La procura di Cosenza ha chiesto il giudizio immediato per Rosa Vespa, la donna che nel gennaio scorso ha rapito una neonata alla clinica Sacro Cuore. Dopo aver finto per mesi una gravidanza, resa plausibile anche dalla corporatura robusta della donna, Vespa ha portato via la bambina, nel tentativo di ingannare il marito, Moses Omogo, e tutti i parenti, persino invitati a casa per festeggiare il parto.
L’inganno
Ai familiari Vespa aveva raccontato di aver dato alla luce un maschio e sono stati loro ad accorgersi dell’inganno, poco prima che la polizia bussasse alla porta per arrestare la donna e soccorrere la bambina, restituita poi ai genitori, Valeria Chiappetta e Federico Cavoto. Dall’inchiesta, coordinata dal pm Antonio Bruno Tridico, sembra ormai definitivamente uscito il compagno della donna.

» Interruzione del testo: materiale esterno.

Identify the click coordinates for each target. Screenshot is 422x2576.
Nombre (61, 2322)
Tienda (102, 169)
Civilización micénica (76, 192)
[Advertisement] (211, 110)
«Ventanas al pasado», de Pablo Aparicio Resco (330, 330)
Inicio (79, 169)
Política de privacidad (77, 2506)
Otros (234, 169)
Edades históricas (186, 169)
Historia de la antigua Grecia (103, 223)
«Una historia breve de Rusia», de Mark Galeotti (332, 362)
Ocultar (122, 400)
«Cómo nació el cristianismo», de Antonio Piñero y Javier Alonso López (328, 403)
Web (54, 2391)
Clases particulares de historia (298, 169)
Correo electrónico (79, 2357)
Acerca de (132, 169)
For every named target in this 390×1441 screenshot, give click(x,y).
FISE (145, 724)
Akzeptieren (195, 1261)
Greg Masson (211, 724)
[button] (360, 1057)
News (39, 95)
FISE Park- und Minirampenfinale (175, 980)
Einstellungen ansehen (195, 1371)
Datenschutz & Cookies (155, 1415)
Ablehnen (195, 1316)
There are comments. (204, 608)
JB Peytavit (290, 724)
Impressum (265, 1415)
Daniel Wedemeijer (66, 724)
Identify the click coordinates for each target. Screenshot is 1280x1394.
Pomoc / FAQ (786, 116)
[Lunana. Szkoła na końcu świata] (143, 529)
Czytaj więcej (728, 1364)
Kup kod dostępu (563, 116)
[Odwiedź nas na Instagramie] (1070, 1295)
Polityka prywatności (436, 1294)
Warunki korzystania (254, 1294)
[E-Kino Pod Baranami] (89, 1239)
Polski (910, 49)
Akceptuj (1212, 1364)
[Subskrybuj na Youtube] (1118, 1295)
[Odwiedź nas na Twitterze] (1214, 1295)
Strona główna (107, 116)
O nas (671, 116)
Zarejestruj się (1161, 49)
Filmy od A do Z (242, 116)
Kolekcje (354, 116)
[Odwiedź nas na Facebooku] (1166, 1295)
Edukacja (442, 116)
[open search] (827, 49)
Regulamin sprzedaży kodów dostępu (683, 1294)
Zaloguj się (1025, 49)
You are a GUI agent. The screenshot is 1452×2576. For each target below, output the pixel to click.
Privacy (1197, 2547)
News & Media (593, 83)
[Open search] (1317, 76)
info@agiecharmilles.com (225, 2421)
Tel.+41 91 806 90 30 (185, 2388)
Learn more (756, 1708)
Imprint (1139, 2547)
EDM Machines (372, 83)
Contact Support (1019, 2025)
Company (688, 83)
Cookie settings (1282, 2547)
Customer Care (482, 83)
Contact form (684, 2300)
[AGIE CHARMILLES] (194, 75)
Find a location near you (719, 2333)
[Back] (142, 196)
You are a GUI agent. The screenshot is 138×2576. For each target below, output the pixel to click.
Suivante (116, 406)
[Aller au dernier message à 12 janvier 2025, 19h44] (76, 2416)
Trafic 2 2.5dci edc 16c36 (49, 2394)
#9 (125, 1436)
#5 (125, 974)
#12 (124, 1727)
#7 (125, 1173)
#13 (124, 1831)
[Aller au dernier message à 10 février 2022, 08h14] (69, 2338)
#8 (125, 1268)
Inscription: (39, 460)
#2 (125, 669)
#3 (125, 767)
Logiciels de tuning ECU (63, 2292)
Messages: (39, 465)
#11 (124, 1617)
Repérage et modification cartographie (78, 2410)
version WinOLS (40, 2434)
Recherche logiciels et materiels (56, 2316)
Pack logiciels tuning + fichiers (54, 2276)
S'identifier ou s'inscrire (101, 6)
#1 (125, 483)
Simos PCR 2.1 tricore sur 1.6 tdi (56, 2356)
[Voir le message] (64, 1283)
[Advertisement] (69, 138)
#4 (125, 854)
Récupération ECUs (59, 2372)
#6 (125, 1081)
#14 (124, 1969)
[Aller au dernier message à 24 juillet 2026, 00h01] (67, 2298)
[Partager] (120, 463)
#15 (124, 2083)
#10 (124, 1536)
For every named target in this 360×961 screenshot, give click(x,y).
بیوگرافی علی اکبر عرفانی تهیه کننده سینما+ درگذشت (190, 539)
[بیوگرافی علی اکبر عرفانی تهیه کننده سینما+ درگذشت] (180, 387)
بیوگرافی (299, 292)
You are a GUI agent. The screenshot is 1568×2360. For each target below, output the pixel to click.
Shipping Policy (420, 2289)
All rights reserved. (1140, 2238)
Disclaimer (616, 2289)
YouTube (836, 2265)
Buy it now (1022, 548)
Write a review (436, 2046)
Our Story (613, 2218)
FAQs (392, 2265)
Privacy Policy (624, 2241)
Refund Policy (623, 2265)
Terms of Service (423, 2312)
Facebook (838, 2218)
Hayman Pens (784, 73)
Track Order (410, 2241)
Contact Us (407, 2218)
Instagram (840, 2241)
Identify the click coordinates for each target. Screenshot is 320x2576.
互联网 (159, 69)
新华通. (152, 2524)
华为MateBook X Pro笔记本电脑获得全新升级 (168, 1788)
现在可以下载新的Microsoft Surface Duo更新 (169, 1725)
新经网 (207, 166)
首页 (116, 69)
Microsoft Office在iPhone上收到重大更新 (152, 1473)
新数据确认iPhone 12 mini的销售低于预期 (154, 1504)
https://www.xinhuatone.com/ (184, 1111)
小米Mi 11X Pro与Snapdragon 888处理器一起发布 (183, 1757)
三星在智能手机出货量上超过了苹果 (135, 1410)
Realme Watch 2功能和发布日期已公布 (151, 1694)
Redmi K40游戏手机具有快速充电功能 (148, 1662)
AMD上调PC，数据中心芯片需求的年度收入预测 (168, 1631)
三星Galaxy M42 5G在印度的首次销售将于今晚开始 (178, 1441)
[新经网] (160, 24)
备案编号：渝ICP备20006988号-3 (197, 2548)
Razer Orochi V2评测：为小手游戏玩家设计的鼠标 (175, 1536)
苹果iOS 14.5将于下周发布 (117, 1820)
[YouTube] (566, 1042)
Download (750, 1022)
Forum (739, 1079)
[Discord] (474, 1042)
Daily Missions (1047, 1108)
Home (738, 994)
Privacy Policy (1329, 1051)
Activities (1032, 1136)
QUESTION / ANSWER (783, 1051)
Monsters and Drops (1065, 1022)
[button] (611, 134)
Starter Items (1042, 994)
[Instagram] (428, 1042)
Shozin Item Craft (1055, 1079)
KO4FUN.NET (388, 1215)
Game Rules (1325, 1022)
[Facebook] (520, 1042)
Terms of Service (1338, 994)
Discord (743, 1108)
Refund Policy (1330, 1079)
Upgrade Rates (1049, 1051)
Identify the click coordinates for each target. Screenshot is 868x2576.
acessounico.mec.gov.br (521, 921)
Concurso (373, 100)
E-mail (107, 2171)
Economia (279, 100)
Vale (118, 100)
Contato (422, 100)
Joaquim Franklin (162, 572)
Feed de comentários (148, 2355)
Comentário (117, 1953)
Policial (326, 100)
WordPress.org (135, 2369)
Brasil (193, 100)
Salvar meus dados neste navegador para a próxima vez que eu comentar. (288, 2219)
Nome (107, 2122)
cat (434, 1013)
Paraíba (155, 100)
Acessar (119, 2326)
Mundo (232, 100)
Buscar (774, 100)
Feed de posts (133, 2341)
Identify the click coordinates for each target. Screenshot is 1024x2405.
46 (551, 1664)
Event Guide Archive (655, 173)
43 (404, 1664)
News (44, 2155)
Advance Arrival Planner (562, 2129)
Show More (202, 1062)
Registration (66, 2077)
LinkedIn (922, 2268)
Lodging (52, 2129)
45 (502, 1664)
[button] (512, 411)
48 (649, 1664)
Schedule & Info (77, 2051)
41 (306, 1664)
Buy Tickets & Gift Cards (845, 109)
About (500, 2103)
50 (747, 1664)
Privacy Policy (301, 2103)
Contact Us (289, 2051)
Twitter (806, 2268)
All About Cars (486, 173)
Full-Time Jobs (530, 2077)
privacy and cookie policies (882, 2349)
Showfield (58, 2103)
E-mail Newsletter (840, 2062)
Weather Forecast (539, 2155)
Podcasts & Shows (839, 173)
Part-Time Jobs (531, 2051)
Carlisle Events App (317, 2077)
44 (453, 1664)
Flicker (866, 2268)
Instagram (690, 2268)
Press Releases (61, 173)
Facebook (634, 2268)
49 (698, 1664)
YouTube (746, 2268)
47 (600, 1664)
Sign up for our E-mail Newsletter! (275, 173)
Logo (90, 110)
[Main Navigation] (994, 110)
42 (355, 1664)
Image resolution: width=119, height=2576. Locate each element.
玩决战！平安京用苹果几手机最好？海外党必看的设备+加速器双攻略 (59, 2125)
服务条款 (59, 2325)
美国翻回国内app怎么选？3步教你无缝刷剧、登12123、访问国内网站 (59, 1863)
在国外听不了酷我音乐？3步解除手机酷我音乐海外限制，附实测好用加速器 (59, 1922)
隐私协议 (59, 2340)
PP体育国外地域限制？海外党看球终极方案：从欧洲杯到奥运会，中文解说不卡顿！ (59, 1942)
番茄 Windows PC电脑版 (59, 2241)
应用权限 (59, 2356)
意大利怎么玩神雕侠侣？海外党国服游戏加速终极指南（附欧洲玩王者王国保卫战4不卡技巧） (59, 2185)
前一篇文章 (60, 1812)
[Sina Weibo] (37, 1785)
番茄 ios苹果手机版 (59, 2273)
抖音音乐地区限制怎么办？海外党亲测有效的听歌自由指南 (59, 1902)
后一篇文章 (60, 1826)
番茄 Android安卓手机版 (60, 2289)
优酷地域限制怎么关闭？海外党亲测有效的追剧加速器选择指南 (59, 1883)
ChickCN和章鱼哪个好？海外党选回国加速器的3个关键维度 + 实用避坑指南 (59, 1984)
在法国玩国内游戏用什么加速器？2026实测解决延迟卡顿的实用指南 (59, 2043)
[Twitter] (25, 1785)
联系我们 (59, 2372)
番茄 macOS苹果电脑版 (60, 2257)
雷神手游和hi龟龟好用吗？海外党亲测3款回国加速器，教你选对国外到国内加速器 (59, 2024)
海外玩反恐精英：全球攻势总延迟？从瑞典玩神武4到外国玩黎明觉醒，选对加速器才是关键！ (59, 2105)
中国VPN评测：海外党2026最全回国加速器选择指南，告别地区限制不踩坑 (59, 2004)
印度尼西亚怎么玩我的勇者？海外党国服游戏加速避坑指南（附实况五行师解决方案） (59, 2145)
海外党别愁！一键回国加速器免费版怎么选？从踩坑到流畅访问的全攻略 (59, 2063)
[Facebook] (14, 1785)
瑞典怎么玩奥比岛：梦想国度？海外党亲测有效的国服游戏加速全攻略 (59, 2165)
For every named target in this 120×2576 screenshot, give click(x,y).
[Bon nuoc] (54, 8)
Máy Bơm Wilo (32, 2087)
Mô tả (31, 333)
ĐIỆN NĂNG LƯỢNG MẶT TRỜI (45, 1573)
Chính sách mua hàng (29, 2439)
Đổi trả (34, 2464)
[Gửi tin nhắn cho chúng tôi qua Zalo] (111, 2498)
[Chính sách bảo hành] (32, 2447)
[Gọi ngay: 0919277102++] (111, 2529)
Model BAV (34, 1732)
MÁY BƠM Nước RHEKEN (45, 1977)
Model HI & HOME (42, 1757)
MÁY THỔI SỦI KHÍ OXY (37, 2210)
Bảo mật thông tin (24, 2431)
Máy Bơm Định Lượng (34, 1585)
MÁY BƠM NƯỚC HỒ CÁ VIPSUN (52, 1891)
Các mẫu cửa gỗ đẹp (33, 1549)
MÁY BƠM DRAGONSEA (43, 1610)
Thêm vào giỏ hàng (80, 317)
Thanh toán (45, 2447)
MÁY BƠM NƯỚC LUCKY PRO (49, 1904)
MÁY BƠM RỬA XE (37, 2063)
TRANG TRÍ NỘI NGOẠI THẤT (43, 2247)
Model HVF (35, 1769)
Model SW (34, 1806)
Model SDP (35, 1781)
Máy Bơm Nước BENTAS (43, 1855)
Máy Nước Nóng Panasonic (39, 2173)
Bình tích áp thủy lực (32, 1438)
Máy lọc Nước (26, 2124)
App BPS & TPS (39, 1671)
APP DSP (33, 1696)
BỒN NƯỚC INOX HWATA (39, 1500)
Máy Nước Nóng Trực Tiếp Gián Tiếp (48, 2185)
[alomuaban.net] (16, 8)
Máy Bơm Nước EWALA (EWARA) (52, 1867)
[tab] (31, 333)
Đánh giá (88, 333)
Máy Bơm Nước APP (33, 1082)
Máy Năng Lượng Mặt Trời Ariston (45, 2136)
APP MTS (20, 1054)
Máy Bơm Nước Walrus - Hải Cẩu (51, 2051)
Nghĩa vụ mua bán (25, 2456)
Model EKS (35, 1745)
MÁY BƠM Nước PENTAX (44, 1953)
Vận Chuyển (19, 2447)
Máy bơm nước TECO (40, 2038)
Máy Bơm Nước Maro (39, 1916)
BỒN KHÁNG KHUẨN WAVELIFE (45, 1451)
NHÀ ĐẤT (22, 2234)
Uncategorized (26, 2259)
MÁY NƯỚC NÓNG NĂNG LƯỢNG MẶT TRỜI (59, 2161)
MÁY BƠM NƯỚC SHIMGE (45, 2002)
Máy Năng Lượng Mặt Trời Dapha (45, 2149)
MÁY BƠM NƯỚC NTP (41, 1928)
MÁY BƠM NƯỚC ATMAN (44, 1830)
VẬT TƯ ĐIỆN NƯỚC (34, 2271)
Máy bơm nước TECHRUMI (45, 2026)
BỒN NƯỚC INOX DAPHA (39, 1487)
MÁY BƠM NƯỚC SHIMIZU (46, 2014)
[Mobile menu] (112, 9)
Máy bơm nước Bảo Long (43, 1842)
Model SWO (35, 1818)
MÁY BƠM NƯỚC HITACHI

Verso l’archiviazione per il marito
Approfittando dei mesi in cui si era allontanato da Cosenza per tornare a fare visita alla famiglia in Nigeria, la donna aveva iniziato a simulare la gravidanza, poi, con una serie di pretesti, lo aveva tenuto lontano dalla clinica dove diceva di aver partorito. Inizialmente fermato insieme a lei, Omogo è riuscito immediatamente a dimostrare la sua totale estraneità al folle piano della compagna, per questo è stato subito liberato e la sua posizione stralciata. Per lui, si va verso l’archiviazione.